Evaluating the Grass Revolution

While Sabiá Hybrid Brachiaria is excellent for the savanna regions of West Africa, the principle behind Farmer Managed Natural Regeneration extends beyond a single species. The system of allowing trees to strengthen and grow again can be effectively combined with a range of grasses that perform well under drier and more variable conditions. Together, they form a resilient partnership in which trees provide shade, organic matter, and nitrogen, while the grasses stabilise the soil, feed livestock, and hold moisture.

The presence of trees transforms the microclimate in ways that directly support grass growth. Their canopies lower soil temperatures, conserving moisture that would otherwise be lost through evaporation. Deep roots draw up nutrients and water from below, recycling them through leaf fall and decomposition. Nitrogen-fixing species such as Faidherbia albida and Acacia senegal enrich the soil naturally, while their roots open channels that allow rainwater to penetrate and remain available to grass roots. The trees also act as windbreaks, reducing erosion and protecting tender seedlings. Over time, this interaction between trees and grasses produces a self-sustaining environment where both elements strengthen one another.

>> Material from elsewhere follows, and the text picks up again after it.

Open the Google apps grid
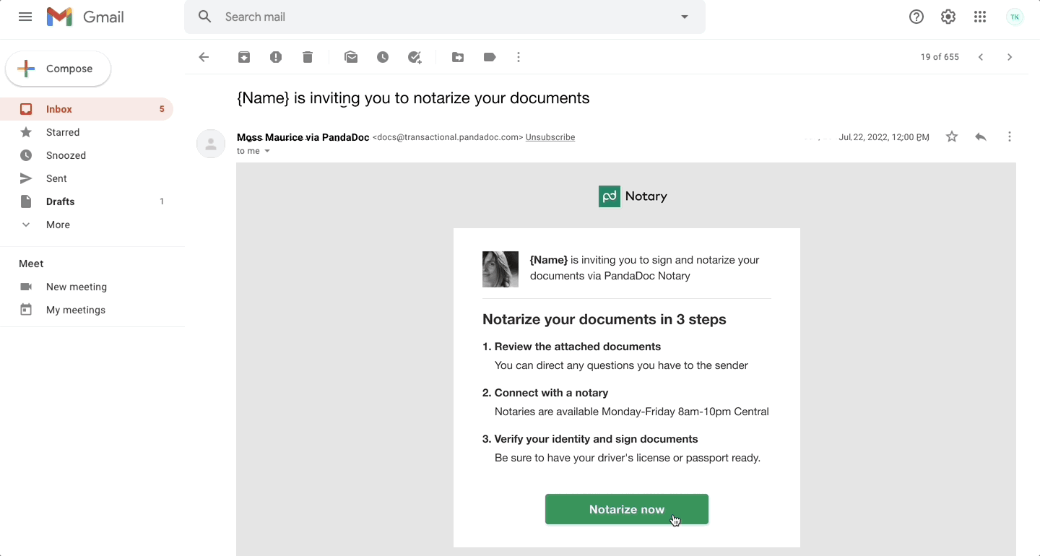coord(980,17)
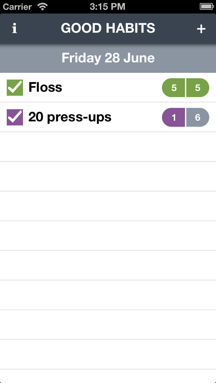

The following grass species have proven especially effective for integration with FMNR systems in semi-arid and arid regions of Africa.

Cenchrus ciliaris (Buffel grass)
Outstanding drought tolerance and adaptability to sandy or stony soils. Performs well with annual rainfall as low as 200 mm. Deep-rooted, fast to establish, and highly compatible with FMNR systems.

Cenchrus setiger (Birdwood grass)
Survives on minimal rainfall, as little as 150 mm per year. Excellent for rehabilitating degraded or overgrazed rangeland where few other species persist.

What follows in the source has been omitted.